> **Given passage**
※ ※ ※
# carboot sale



## patsy (May 8, 2009)

Hi All does anyone know of a carboot in caldas i have a portugues friend who has just lost her elderly mother and needs to empty her house patsy


----------



## Mr.Blueskies (Feb 24, 2009)

I believe that Siobhan knows the details !


----------



## silvers (Sep 22, 2008)

Hi Patsy,
Sorry I missed you and Huggy bear the other day, try the "antique" fair in Caldas.
Second Sunday in the month at Caldas da Rainha in D. Carlos Park.


----------



## John999 (Jul 6, 2009)

Hi Patsy, glad you back. Hope see you both son


----------



## Mr.Blueskies (Feb 24, 2009)

Hi James,
You wouldn't by any chance know which sunday in every month does the markets in both Bombarrell and Alcobaca happen on ?


----------



## silvers (Sep 22, 2008)

* First Saturday at Peniche next to the taxi square.
* First Sunday at Óbidos next to the parking lot.
* Second Saturday at Leiria at the Rodrigues Lobo square.
* Second Sunday at Caldas da Rainha in D. Carlos Park.
* Third Saturday and Sunday at São Martinho do Porto all along the bay shore walk side from May to September and December.
* Third Sunday at Alcobaça next to the Monastry.
* Fourth Saturday at Marinha Grande in Stephens Square.
* Last Sunday at Vieira de Leiria in the church yard.


----------



## silvers (Sep 22, 2008)

I will enquire about Bombarral for you.


----------



## Mr.Blueskies (Feb 24, 2009)
※ ※ ※
> **Source excerpt**
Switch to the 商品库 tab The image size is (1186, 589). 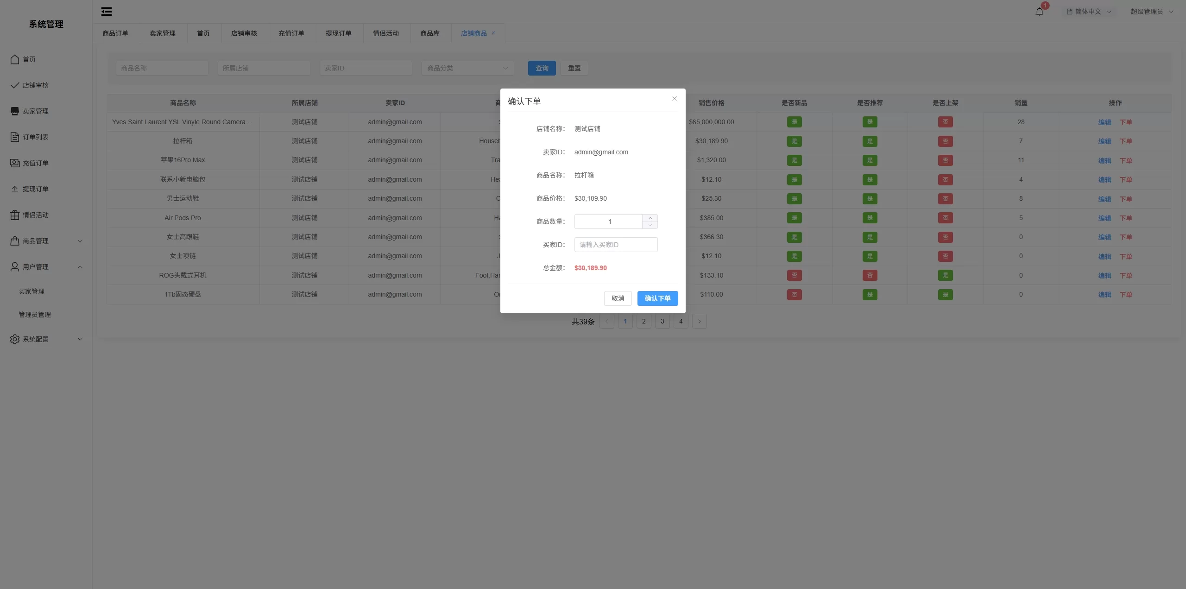click(x=429, y=33)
※ ※ ※
> **Goals**
**A)** According to the thread about car boot sales in Caldas, on which day of the month is the market at Alcobaça held?
**B)** Extend the forum thread about car boot sales in Caldas, carrying on from its final line.
The material has no connection to the forum thread about car boot sales in Caldas.

> **Answers given**
**A)** The third Sunday.

**B)**
Thank you James,

 Your a mine of information. Your memory banks must be fit to burst. lol

Cheers.


----------



## silvers (Sep 22, 2008)

No problem. Mrs Silvers says I am full of it.


----------



## stephanie (Nov 11, 2008)

patsy said:


> Hi All does anyone know of a carboot in caldas i have a portugues friend who has just lost her elderly mother and needs to empty her house patsy


Hi Patsy,

I don't know of an actual car boot sale in the area but there is a very good shop just outside Obidos that deals in second hand furniture and bits and pieces. They would be able to buy anything they thought they could resell and collect it too.
If you drive past Obidos from Caldas the shop is just before the corner at the Peniche turnoff. next to Restaurante Zina. I can't remember the name of the shop I'm afraid but it is quite easy to spot.
Some of the staff speak English which may be helpful too.

Good luck!

Stephanie


----------



## siobhanwf (Mar 20, 2009)

*The Womens Action Group of Caldas is holding a table sale in a hall in Salir do Porto on May 30th....FULL DETAILS TO FOLLOW*


----------



## silvers (Sep 22, 2008)

Womens action group? Does that make them WAGS?


----------



## siobhanwf (Mar 20, 2009)

silvers said:


> womens action group? Does that make them wags?


yep!!


----------



## siobhanwf (Mar 20, 2009)

Women's Action Group (WAGS) is holding a table top sale at the Social Club in Salir do Porto on May 30th at 11pm. 

The object is to raise money for the Dona Leonor Special Needs School in Caldas by selling a space for a table at the table top sale. Each space is 5 euros but we ask that you provide your own table. We hope to buy the school some much needed euipment. 

If you haven't got anything to sell, perhaps you could come along and support us. There will be a tombola stall, cakes and homemade jams, nearly new clothing and crafts made by the craft group, as well as other table sales.


*SUNDAY MAY 30TH 11am
at 
SALIR DO PORTO SOCIAL CLUB
(LEFT OFF MAIN ROAD AT ROUNDABOUT BY CEMETARY)
5 euros charge for table – please bring your own 
All proceeds to Dona Leonor Special Needs School Caldas da Rainha.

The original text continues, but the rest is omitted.